Арль - он и сейчас вангоговский. Золотой в лучах октябрьского солнца и лиловый в тенях, он зазывал нас в свои узенькие улицы, раскрывал для нас свои табачные лавочки, предлагая повертеть рулетки со множеством открыток, выставлял для нас к порогам магазинов груды местной керамической посуды, грубоватого, но прелестного фаянса и стекла и плетенных из камыша изделий.
Незаметно очутились мы перед кафедральным собором Святого Трофима, того самого, о котором Ван Гог писал брату Тео: "Здесь есть готический храм, который я начинаю считать замечательным, храм св. Трофима. Но в нем я нахожу нечто странное, нечто чудовищное, нечто уничтожающее, как призрак. Этот чудный памятник такого величественного стиля представляется мне как бы из другого мира, с которым у меня так же мало общего, как со славой Рима времен Нерона…" Эти строчки из письма Винсента здесь, в Арле, полном остатков романской культуры, открывают сущность Ван Гога, тянувшегося не к холодному величию римлян-поработителей, не к их следам, которые существуют сейчас главным образом для кино и фотокамер туристов, а к человеку на земле Прованса, к жнецу, пахарю, к прачкам на Роне, к платанам и кипарисам, к светлым дорогам, к болотам Камарги, где до сих пор царствуют табуны диких белых лошадей, манады черных быков с тонкими рогами полумесяцем и розовые мечтатели фламинго, стоящие в воде на одной ноге. Единственный в своем роде, Винсент любил землю и писал ее и тех, кто тоже любил ее и трудился на ней.
А храм Святого Трофима действительно особый. Мы с Ольгой рассматривали резьбу по камню, украшающую фризы и капители колонн.
- Вот здесь, - пояснила мне Ольга, - больше чем где-либо язычество сливается с христианством. И для тех, и для других лев служил символом мудрости и бесстрашия. Ты посмотри, ведь весь портал посвящен "львиной теме".
И мы рассматриваем львов, преследующих коз, пророка Даниила, брошенного в ров со львами, львиные головы в орнаментах; львы у ног четырех апостолов, стоящих между колоннами портала, и крылатые львы у ног Саваофа в овальном барельефе над дверью. А дверь! Неописуемой красоты, двустворчатая, вся в медных бляхах, схваченная завитушками бронзовых скоб, так хорошо, что трудно глаза отвести!
Отсюда Ника везет нас к древнеримской арене. И я вспоминаю детство, когда мы всей семьей, с отцом, Петром Петровичем, ездили в Арль.
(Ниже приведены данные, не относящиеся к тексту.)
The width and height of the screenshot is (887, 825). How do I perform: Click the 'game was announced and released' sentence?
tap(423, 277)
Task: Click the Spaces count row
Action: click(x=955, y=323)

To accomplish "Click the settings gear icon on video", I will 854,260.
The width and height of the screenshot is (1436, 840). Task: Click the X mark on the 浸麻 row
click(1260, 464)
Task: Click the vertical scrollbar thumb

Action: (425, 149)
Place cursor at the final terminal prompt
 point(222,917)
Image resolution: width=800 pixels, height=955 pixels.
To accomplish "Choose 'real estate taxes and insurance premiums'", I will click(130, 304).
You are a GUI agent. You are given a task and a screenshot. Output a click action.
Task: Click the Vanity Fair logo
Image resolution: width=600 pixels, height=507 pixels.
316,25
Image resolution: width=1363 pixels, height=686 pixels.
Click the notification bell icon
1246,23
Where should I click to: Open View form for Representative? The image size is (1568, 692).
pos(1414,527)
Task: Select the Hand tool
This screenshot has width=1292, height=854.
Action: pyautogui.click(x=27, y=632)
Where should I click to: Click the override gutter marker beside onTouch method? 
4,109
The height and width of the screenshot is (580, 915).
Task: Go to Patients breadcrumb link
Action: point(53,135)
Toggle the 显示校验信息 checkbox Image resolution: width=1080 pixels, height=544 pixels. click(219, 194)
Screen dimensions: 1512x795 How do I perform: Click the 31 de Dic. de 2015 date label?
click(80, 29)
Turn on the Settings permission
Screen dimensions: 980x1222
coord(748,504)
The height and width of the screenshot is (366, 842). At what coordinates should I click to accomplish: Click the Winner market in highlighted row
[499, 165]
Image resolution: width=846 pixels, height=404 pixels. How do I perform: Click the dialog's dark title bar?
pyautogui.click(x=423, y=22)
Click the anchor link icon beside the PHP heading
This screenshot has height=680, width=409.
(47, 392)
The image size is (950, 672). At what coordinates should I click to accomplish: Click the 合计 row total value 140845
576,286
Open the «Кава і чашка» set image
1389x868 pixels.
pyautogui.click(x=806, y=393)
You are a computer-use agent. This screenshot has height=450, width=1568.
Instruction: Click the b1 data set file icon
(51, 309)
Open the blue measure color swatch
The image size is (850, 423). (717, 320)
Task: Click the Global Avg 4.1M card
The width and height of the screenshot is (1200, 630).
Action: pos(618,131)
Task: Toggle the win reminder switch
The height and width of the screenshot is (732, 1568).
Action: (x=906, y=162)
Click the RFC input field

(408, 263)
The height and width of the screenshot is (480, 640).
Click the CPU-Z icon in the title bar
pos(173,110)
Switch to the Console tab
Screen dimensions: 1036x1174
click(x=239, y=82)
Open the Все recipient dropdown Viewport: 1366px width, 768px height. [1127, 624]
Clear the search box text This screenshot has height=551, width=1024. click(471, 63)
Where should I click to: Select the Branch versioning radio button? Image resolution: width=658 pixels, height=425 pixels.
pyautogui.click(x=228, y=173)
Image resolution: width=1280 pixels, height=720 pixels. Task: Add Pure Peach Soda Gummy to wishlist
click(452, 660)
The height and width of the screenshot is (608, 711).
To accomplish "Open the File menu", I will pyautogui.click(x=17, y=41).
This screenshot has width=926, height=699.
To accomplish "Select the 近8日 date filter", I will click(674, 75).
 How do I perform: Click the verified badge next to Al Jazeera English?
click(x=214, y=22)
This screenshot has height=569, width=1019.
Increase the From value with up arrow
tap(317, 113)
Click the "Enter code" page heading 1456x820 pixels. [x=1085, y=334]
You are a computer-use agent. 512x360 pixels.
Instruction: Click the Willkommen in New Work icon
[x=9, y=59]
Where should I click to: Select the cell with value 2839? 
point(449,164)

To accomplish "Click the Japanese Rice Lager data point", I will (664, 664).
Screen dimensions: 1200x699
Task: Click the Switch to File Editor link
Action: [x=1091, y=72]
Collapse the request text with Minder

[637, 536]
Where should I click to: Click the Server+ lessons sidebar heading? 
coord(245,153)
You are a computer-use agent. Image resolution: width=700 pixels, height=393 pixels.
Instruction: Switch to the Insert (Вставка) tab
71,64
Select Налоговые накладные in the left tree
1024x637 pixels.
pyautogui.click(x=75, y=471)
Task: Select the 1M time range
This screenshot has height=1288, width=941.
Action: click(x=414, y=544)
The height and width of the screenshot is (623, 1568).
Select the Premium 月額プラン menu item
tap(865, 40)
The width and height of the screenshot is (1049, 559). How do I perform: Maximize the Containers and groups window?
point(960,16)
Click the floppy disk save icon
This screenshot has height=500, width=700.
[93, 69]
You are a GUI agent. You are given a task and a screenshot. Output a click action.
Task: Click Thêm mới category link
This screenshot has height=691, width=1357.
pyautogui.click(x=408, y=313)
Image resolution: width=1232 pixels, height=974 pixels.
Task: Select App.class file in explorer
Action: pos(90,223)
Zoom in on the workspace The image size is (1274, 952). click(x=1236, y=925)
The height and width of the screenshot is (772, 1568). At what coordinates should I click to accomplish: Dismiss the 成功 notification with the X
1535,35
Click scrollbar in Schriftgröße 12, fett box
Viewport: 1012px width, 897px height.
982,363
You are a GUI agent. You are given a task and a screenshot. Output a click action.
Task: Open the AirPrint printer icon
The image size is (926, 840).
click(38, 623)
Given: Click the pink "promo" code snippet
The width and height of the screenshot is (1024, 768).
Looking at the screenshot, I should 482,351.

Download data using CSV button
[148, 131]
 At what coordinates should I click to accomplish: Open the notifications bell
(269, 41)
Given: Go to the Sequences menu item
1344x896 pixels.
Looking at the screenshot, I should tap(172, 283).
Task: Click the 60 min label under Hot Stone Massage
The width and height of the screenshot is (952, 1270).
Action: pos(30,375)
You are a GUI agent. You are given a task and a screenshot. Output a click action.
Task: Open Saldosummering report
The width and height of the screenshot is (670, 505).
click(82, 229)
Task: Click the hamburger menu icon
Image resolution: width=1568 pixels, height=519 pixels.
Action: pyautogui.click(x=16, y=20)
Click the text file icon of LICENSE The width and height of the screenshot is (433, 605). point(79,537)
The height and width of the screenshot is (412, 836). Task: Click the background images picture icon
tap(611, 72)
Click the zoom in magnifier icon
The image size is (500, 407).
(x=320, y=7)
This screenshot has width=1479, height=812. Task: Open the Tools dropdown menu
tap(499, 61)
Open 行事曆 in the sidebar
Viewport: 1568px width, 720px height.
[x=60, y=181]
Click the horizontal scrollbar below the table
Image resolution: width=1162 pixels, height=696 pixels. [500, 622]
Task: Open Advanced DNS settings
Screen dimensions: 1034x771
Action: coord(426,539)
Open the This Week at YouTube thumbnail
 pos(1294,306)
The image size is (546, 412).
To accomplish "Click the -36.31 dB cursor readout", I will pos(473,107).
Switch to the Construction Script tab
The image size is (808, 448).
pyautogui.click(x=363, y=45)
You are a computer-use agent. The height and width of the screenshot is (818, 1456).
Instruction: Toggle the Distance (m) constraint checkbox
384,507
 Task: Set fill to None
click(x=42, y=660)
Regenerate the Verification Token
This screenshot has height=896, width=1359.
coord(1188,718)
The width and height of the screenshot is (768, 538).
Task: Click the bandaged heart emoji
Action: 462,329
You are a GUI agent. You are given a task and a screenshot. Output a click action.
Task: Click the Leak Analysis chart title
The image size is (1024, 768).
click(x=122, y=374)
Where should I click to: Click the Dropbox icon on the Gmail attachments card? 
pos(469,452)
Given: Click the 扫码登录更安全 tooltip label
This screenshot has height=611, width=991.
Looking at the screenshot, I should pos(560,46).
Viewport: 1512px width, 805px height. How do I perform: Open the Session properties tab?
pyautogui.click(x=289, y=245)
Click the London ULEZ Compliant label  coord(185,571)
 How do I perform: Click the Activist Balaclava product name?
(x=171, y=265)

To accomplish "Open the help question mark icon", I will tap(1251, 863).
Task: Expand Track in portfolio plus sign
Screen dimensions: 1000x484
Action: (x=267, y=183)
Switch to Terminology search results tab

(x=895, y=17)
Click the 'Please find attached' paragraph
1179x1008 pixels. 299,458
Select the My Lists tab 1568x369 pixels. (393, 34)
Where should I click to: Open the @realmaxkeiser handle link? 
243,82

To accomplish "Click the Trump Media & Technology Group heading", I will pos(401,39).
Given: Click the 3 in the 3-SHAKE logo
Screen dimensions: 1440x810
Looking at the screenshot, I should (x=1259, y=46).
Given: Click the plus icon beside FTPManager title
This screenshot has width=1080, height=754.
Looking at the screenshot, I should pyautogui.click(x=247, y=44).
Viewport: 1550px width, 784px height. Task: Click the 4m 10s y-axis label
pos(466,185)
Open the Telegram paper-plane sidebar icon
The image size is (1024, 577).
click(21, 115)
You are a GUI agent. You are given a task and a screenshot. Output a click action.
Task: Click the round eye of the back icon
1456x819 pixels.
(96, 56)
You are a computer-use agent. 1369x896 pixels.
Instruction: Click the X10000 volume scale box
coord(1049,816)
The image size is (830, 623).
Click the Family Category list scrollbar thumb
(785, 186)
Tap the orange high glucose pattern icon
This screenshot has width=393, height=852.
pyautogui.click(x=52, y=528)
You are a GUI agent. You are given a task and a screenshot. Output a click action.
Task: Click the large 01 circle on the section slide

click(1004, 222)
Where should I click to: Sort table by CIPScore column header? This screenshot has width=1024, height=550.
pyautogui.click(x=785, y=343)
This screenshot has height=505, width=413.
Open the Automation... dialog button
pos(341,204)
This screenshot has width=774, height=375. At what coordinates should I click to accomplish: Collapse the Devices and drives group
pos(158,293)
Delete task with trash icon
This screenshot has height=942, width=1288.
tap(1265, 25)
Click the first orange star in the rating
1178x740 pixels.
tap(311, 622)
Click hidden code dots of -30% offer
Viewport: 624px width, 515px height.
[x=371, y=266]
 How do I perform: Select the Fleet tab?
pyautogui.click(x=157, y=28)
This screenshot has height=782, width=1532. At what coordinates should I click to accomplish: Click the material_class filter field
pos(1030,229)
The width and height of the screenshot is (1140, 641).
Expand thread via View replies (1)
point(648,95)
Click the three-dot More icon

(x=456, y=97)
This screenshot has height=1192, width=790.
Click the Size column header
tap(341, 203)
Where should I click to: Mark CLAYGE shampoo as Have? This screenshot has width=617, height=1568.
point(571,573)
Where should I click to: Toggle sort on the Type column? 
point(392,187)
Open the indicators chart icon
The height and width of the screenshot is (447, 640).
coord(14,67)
Вот она, арена, прекрасно сохраняемая арлезианцами. Ступени лестниц, ведущих на амфитеатры, такие высокие, что влезать на них было неудобно, разве что в римских сандалиях. Я на своих каблуках измучилась, прежде чем долезла по этим древним брусьям до второго этажа. Но то, что я увидела между арками, вознаградило меня за все муки восхождения. От тишины и красоты пустынной арены повеяло таким величием веков, хранящих торжественное молчание, что я долго стояла, не в силах оторваться от этой глубины синего неба и чистоты серого камня.
Когда-то мы с отцом смотрели тут бой быков. Корриды бывают и теперь в летние сезоны, и тогда приглашаются "на гастроли" знаменитые испанские матадоры. Сейчас здесь - пустыня.
Мы выходим на круглую улицу, опоясывающую этот колизей. Вот и маленький ресторанчик под вывеской "Арена", в котором я обедала, когда еще ходила в белой матроске, с двумя косичками, торчащими из-под соломенной шляпы. Мы остаемся пообедать, а потом продолжаем нашу удивительную, беспорядочную экскурсию по Арлю. Снова кружим в нашем лимузине.
Гостиница "Жюль Сезар" - Юлий Цезарь. В медальоне барельеф с профилем великого полководца.
- Мы можем здесь остановиться на ночь, если хочешь, - хитро улыбается Ольга, зная мою неприверженность к гениальному узурпатору.
- Ни за что! - возмущаюсь я. - Лучше просижу всю ночь на каменной скамье какого-нибудь здешнего бульвара!